Exercise tasks
- 1) In the thread on KafkaIO and added partitions, what happens to new partitions during runtime in the current state?
- 2) Carry on the thread on KafkaIO and added partitions from its last sentence.

Text block

═══

You are viewing a plain text version of this content. The canonical link for it is here.
Posted to user@beam.apache.org by Ramesh Nethi <ra...@gmail.com> on 2019/01/01 07:20:39 UTC

Re: KafkaIO and added partitions

+1 for this capability.  This would enable pipelines to continue to run
when such changes need to be made.

regards
Ramesh

On Fri, 23 Nov 2018 at 00:40 Raghu Angadi <ra...@google.com> wrote:

> On Thu, Nov 22, 2018 at 10:10 AM Raghu Angadi <ra...@google.com> wrote:
>
>> - New partitions will be ignored during runtime.
>> - Update will not succeed either. Error message on the workers should
>> explain the mismatch.
>>
>
> This is the current state. Supporting changes to number of partition is
> quite doable if there is enough user interested (even in the current
> UnnoundedSource API framework).
>
>>
>> On Thu, Nov 22, 2018 at 2:15 AM Jozef Vilcek <jo...@gmail.com>
>> wrote:
>>
>>> Hello,
>>> just wanted to check how does Beam KafkaIO behaves when partitions are
>>> added to the topic.
>>> Will they be picked up or ignored during the runtime?
>>> Will they be picked up on restart with state restore?
>>>
>>> Thanks,
>>> Jozef
>>>
>>

Re: KafkaIO and added partitions

Posted by Raghu Angadi <ra...@google.com>.
+1, we should do it.
The implementation could be something on these line:

   - While assigning Kafka partitions to each source split during the first
   run, assign them deterministically.
      - Current round-robin assignment works fine for single topic. But is
      not deterministic while reading from more than one topic. We
need to tweak
      the assignment to work well in that case.
   - On the worker, each reader should check the partitions for input topic
   (this can be part of existing periodic threads that checks backlog)
   - When partitions are added:
      - The readers (source splits) that new partitions belong to will
      start consuming from it. This is straight forward.
      - What if the new partition's watermark is older the current
      watermark? Can't do much about it since a watermark can not go back.

═══

Data listing
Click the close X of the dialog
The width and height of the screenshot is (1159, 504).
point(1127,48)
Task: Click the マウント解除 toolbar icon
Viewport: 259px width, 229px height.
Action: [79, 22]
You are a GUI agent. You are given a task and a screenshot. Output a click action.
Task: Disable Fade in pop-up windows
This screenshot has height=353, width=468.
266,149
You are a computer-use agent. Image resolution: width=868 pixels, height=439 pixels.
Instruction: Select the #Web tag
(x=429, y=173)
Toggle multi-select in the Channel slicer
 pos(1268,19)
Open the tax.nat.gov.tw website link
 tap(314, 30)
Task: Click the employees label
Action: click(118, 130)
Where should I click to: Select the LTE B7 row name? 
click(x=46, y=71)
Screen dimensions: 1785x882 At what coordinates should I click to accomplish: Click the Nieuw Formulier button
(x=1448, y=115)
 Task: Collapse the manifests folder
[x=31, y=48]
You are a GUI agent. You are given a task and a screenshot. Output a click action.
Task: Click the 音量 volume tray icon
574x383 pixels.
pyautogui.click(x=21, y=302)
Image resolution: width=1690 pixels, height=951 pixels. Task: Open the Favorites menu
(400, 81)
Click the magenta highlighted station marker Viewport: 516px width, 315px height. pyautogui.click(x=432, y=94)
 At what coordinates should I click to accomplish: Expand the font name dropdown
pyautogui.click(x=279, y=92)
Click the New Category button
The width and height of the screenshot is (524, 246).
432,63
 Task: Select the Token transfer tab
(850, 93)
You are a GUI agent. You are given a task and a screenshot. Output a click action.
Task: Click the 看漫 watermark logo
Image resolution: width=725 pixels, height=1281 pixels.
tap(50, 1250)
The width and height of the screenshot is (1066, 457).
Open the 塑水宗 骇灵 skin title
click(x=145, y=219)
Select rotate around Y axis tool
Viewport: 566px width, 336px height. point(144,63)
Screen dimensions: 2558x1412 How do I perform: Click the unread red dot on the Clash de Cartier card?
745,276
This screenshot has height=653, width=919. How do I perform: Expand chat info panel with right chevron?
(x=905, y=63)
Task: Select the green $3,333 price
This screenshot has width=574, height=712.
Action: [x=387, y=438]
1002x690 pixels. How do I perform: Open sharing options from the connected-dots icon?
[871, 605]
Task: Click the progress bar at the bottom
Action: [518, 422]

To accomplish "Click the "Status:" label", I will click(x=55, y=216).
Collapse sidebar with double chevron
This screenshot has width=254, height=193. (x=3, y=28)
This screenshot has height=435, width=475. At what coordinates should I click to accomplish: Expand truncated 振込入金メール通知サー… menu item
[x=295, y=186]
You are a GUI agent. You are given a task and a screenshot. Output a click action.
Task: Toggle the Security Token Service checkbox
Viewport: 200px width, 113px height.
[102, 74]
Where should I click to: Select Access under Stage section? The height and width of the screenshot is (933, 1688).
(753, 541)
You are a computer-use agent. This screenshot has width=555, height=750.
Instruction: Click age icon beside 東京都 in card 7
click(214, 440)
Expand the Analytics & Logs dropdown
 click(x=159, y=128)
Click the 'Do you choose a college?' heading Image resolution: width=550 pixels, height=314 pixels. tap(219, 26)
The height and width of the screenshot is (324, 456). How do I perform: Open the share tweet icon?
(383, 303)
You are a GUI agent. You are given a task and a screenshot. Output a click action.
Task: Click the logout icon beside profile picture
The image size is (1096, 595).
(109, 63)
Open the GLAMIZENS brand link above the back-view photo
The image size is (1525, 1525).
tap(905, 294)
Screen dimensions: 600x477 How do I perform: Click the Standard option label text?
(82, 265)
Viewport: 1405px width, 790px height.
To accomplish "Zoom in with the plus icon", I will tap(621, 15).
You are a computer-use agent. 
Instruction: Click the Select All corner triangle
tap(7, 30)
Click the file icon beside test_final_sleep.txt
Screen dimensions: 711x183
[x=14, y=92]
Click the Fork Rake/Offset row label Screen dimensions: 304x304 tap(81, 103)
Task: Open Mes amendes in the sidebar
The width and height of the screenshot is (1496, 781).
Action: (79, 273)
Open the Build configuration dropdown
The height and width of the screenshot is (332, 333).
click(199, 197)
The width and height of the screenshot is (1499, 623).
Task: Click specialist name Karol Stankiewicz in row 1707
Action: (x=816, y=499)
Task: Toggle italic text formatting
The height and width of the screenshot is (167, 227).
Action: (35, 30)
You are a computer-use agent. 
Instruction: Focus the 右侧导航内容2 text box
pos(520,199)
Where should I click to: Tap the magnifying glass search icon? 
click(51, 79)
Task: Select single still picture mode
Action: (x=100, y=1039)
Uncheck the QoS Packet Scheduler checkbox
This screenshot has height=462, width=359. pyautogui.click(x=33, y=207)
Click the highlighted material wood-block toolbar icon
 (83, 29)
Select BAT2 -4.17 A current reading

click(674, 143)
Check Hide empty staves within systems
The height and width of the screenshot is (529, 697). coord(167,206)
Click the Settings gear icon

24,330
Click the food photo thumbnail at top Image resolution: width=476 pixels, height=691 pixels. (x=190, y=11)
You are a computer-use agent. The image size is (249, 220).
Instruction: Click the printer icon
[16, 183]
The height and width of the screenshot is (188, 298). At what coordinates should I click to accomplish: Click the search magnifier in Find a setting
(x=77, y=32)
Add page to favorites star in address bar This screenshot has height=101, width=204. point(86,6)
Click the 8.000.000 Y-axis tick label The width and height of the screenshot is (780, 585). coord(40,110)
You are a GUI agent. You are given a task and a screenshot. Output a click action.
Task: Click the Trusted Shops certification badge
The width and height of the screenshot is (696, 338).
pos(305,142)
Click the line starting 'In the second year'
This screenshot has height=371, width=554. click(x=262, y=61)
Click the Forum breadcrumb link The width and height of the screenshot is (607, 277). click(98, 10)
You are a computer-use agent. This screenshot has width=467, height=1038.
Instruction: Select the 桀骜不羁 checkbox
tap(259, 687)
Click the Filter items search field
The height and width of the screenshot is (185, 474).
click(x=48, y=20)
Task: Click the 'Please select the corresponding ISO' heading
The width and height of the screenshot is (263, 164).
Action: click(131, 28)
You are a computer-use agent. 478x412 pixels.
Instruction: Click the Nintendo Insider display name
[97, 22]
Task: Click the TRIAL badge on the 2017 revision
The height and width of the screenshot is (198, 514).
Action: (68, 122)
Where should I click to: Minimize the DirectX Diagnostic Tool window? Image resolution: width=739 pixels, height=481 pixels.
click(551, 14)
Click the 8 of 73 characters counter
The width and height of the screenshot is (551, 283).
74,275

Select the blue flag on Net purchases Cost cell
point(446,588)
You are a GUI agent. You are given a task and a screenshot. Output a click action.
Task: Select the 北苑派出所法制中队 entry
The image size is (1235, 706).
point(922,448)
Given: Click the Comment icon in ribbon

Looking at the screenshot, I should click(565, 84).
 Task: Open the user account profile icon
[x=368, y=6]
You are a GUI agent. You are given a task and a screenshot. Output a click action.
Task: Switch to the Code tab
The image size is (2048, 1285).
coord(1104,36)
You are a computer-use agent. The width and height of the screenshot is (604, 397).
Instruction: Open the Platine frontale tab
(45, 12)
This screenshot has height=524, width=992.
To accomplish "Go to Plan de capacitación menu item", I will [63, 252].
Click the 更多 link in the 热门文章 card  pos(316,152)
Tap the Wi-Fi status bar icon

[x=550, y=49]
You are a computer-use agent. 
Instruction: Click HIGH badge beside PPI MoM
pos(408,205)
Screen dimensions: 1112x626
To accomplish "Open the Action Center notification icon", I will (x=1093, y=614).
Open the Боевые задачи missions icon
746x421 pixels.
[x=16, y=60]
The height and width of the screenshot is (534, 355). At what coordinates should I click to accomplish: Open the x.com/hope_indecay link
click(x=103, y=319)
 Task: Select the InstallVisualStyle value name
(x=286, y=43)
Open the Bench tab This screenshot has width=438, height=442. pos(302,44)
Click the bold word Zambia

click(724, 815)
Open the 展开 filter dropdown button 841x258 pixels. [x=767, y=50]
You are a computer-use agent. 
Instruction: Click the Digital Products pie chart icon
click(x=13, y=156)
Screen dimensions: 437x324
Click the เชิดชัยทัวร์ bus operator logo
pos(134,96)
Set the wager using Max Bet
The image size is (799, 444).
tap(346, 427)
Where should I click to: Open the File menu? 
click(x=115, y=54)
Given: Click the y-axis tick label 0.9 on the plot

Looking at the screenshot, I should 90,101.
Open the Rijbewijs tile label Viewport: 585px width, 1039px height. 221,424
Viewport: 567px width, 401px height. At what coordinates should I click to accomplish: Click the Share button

═══

The responses
- 1) They are ignored during runtime.

- 2)
   - When the partitions are deleted:
      - This is a bit more tricky.
      - We need to handle the case a source split might not have any
      partitions assigned.
         - What should the watermark be? I think current wall time makes
         sense. Note that there could be new partitions added later.


On Wed, Jan 2, 2019 at 7:59 AM Alexey Romanenko <ar...@gmail.com>
wrote:

> I just wanted to mention that there is quite old open issue about that:
> https://issues.apache.org/jira/browse/BEAM-727
>
>  Fell free to take this one if anyone is interested.
>
> On 2 Jan 2019, at 15:22, Juan Carlos Garcia <jc...@gmail.com> wrote:
>
> +1
>
> Am Mi., 2. Jan. 2019, 14:34 hat Abdul Qadeer <qu...@gmail.com>
> geschrieben:
>
>> +1
>>
>> On Tue, 1 Jan 2019 at 12:45, <ja...@gmail.com> wrote:
>>
>>> +1 from my side too :-)
>>> And ideally I would want to have some hooks to let me know the extra
>>> partitions have been picked up (or a way to query it).
>>>
>>> Although if that can't be provided I can work around it myself by
>>> sending some specific message to the partition that somewhere results in a
>>> visible state change in the pipeline.
>>>
>>> Also, as a quick (semi related) heads up: I will very likely soon
>>> contribute a change to the LogAppendTimePolicy so that the idle partition
>>> behavior (automatic watermark generation) can be disabled.
>>>
>>> (of course all related to my streamy-db project)
>>>
>>> Kind regards,
>>> Jan
>>>
>>>
>>> On Tue, 1 Jan 2019 at 08:19, Ramesh Nethi <ra...@gmail.com>
>>> wrote:
>>>
>>>> +1 for this capability.  This would enable pipelines to continue to run
>>>> when such changes need to be made.
>>>>
>>>> regards
>>>> Ramesh
>>>>
>>>> On Fri, 23 Nov 2018 at 00:40 Raghu Angadi <ra...@google.com> wrote:
>>>>
>>>>> On Thu, Nov 22, 2018 at 10:10 AM Raghu Angadi <ra...@google.com>
>>>>> wrote:
>>>>>
>>>>>> - New partitions will be ignored during runtime.
>>>>>> - Update will not succeed either. Error message on the workers should
>>>>>> explain the mismatch.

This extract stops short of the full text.